# A Novel Class of Lipids as Potential Therapeutic Agents to Promote Pancreatic Beta cell Survival and Prevent Type 1 Diabetes.

> **NIH NIH K01** · BETH ISRAEL DEACONESS MEDICAL CENTER · 2020 · $153,749

## Abstract

Project Summary/Abstract:
Research: Type 1 Diabetes (T1D) is an autoimmune disease characterized by loss of insulin-producing islet β-
cells and insulin deficiency. Despite several clinical trials no intervention has been found yet which has long-
term effects, and can be utilized safely over years without adverse effects. Therefore, developing therapeutic
targets which are safe, and act directly on islets to attenuate inflammatory responses and improve β-cell
function in humans with T1D are of utmost importance. We recently discovered a novel class of mammalian
lipids called Palmitic Acid Hydroxy Stearic Acids (PAHSAs) that are highly anti-inflammatory and anti-diabetic.
PAHSAs also potently reduce the incidence of T1D in non obese diabetes (NOD) mice, a model of
autoimmune T1D. This project will investigate the mechanisms for these beneficial effects of PAHSAs in T1D.
Specific Aim1: To determine the immune mechanisms by which PAHSAs delay onset and reduce incidence of
T1D. Specific Aim2: To investigate the cellular mechanisms by which PAHSAs directly promote β-cell survival
and function. This research will provide novel insights into how PAHSAs modulate immune function and
promote islet β-cell survival/function which may be used develop novel therapies for T1D treatment in humans.
Candidate: I have a long-standing interest in studying the signaling mechanisms responsible for islet β-cell
death and dysfunction. My doctoral training with Dr. Anjan Kowluru focused on the role of small G-proteins and
reactive oxygen species in insulin secretion under physiological and pathophysiological states. My postdoctoral
training with Dr. Barbara B Kahn has been geared towards identifying novel therapeutic approaches to
enhance β-cell function and improve glucose-insulin homeostasis.

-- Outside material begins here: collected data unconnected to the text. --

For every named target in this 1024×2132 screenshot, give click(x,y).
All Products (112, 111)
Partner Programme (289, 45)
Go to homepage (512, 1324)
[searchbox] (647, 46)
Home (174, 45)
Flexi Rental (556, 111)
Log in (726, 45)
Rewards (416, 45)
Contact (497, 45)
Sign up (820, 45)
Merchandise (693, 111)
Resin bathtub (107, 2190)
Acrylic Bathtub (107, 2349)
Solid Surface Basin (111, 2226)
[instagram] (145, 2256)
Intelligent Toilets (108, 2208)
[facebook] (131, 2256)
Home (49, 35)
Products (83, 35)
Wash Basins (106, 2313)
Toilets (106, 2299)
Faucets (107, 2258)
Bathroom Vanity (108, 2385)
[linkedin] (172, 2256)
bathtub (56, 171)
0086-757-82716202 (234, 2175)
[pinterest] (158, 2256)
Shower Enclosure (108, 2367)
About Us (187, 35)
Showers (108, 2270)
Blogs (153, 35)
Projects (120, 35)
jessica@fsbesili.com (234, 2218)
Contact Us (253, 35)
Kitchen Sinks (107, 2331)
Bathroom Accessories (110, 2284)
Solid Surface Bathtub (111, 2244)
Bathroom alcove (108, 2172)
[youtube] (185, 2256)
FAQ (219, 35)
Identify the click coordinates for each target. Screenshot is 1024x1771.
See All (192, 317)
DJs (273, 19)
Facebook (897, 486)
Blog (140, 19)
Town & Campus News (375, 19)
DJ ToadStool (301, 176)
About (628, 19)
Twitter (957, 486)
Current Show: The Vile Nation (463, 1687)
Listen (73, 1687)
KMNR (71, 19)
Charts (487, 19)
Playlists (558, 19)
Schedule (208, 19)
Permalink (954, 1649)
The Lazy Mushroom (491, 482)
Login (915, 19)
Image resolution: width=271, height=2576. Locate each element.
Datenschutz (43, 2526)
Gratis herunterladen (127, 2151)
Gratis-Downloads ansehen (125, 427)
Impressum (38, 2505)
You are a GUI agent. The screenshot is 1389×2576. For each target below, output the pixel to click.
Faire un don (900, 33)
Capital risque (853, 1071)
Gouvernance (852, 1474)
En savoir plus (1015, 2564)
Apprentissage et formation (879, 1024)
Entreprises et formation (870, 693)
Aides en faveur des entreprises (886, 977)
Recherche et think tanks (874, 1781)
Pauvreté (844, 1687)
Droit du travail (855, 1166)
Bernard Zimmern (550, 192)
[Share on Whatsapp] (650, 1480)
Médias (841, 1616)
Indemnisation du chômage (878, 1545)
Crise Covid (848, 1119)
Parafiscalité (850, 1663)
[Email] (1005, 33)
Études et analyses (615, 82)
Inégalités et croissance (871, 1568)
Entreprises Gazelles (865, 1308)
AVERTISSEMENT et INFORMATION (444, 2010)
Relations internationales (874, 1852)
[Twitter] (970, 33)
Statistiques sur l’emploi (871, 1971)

My tenure in Dr. Kahn’s lab has been
extremely productive and I have authored and co-authored 8 papers with one first author paper in Cell, a
second in under revision at Cell Metabolism. During the grant period, I will expand my knowledge of islet
autoimmunity by learning immunological techniques and signaling pathways involved in β-cell survival/function.
This K01 career development award will provide me with protected research time to undergo the final and
critical training phase of my career prior which will equip me to successfully transition to independence.
Environment: The Division of Endocrinology, Metabolism and Diabetes at the BIDMC is an ideal training site
for basic scientists and has a distinguished record of training young scientists towards a path of independence.
Graduates from Division have gone on to make transformative discoveries that continue to shape the future of
diabetes and metabolism research. The research proposed in this award will be carried under the mentorship
of Dr. Kahn at BIDMC and Dr. Mathis at the HMS with guidance of a scientific advisory committee (Drs. Hao
Wu, Gokhan Hotamisligil, and Susan Bonner-Weir) who are committed to my development as...

## Key facts

- **NIH application ID:** 9947743
- **Project number:** 5K01DK118041-03
- **Recipient organization:** BETH ISRAEL DEACONESS MEDICAL CENTER
- **Principal Investigator:** Ismail Syed
- **Activity code:** K01 (R01, R21, SBIR, etc.)
- **Funding institute:** NIH
- **Fiscal year:** 2020
- **Award amount:** $153,749
- **Award type:** 5
- **Project period:** 2018-07-01 → 2022-12-31

## Primary source

NIH RePORTER: https://reporter.nih.gov/project-details/9947743

## Citation

> US National Institutes of Health, RePORTER application 9947743, A Novel Class of Lipids as Potential Therapeutic Agents to Promote Pancreatic Beta cell Survival and Prevent Type 1 Diabetes. (5K01DK118041-03). Retrieved via AI Analytics 2026-05-24 from https://api.ai-analytics.org/grant/nih/9947743. Licensed CC0.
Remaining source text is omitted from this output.